Instructions:
A. In the forum post about GPU metrics monitoring via nvidia-smi, which metrics index does the forwarder already use for infrastructure data?
B. Name every metric that the script's sample output shows in the forum post about GPU metrics monitoring via nvidia-smi.
C. Write the next part of the forum post about GPU metrics monitoring via nvidia-smi, starting after its last line.
··· Selected excerpt ···
Getting Data In

GPU metrics monitoring via nvidia-smi

radko
Explorer

Hello. I have the following issue: I can't make splunk index GPU data in a metrics index. On the GPU server I have a working forwarder that forwards infrastructure data via the Splunk Add-on for Linux and Unix in a metrics index called infra_metrics. Unfortunately I can't make splunk index data in the same index from the gpu metrics. I am using a script that collect metrics and is executable by the splunkfwd user: 

/opt/splunkforwarder/etc/apps/gpu_monitor/bin/gpu_metrics.sh
metric_name:gpu.utilization _value=0 gpu_index=0 gpu_name=NVIDIA_L40S
metric_name:gpu.memory_used_pct _value=0.00 gpu_index=0 gpu_name=NVIDIA_L40S
metric_name:gpu.temperature _value=35 gpu_index=0 gpu_name=NVIDIA_L40S
metric_name:gpu.power_draw _value=38.95 gpu_index=0 gpu_name=NVIDIA_L40S

I have the following setup:
/opt/splunkforwarder/etc/apps/gpu_monitor/local# cat inputs.conf
[script:///opt/splunkforwarder/etc/apps/gpu_monitor/bin/gpu_metrics.sh]
interval = 60
index = infra_metrics
sourcetype = gpu:metrics
disabled = false

/opt/splunkforwarder/etc/apps/gpu_monitor/local# cat props.conf
[gpu:metrics]
DATAMODE = metric
METRICS_PROTOCOL = true
LINE_BREAKER = ([\r\n]+)
··· Dataset excerpts ···
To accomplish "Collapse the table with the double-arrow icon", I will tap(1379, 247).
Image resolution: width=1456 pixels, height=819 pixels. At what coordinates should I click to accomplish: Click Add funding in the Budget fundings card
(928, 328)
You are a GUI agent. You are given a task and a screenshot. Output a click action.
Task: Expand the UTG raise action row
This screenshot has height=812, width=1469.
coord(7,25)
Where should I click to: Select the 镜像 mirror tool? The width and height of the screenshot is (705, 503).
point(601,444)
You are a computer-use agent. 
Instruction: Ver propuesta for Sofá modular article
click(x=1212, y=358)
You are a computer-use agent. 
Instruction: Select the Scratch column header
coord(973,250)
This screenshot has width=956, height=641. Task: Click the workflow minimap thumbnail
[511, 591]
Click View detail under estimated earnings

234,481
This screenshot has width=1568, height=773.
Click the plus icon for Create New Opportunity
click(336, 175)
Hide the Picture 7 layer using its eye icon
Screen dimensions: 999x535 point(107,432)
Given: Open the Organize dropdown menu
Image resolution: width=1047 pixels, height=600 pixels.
···
Results by task:
A. infra_metrics

B. gpu.utilization, gpu.memory_used_pct, gpu.temperature, gpu.power_draw

C.
Labels (4)
0 Karma
1 Solution

PickleRick
SplunkTrust
SplunkTrust

OK. If you were able to successfully run 

/opt/splunk/bin/splunk cmd /opt/splunkforwarder/etc/apps/gpu_monitor/bin/gpu_metrics.sh

and got meaningful results, I'd go for ingesting the data first into a normal event index. If it does work and doesn't work when trying to get it as metrics, it would mean that there is something about parsing the metrics schema.

View solution in original post

PickleRick
SplunkTrust
SplunkTrust

OK. And what actually is your problem here?

Is your script not being run properly?

Does it not produce data?

Is it not getting parsed?

Something else?

What have you already done around debugging the issue.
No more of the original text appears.